Write out the following lines of the listing exactly, starting with the line that contains "You are a computer-use agent. The image size is (1414, 618)." and continuing through the line that contains "(x=442, y=567)", both included. Copy only those lines.

-- RECORDS FOR THE EXERCISE start --

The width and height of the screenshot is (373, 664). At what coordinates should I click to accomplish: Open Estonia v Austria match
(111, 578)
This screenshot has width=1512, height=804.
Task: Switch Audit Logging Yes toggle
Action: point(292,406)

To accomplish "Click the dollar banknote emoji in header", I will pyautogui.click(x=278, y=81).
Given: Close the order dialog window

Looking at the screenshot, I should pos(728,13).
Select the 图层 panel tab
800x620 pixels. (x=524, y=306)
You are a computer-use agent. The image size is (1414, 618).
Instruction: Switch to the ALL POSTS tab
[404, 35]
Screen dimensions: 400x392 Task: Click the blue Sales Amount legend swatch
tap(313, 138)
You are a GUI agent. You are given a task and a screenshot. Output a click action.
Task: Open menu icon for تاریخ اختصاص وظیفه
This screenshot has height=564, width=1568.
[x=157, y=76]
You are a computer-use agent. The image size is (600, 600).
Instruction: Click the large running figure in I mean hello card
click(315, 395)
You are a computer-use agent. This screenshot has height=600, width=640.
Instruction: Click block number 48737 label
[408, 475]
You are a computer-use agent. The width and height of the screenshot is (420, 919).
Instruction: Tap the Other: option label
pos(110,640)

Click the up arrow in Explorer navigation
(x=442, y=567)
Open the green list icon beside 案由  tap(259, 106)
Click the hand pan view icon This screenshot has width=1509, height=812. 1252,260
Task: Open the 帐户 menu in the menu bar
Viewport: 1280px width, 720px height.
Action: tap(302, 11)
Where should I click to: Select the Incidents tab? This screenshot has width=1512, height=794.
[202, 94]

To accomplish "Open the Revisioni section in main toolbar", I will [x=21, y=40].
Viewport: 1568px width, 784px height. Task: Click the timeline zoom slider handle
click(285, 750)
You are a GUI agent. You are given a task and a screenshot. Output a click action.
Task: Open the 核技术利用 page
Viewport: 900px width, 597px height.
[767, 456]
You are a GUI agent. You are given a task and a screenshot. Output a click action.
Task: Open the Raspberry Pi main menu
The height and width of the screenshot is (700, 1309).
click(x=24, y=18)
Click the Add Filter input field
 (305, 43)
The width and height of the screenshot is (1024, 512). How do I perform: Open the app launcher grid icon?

-- RECORDS FOR THE EXERCISE end --

### [REPLY TO THE TASK]
You are a computer-use agent. The image size is (1414, 618).
Instruction: Switch to the ALL POSTS tab
[404, 35]
Screen dimensions: 400x392 Task: Click the blue Sales Amount legend swatch
tap(313, 138)
You are a GUI agent. You are given a task and a screenshot. Output a click action.
Task: Open menu icon for تاریخ اختصاص وظیفه
This screenshot has height=564, width=1568.
[x=157, y=76]
You are a computer-use agent. The image size is (600, 600).
Instruction: Click the large running figure in I mean hello card
click(315, 395)
You are a computer-use agent. This screenshot has height=600, width=640.
Instruction: Click block number 48737 label
[408, 475]
You are a computer-use agent. The width and height of the screenshot is (420, 919).
Instruction: Tap the Other: option label
pos(110,640)

Click the up arrow in Explorer navigation
(x=442, y=567)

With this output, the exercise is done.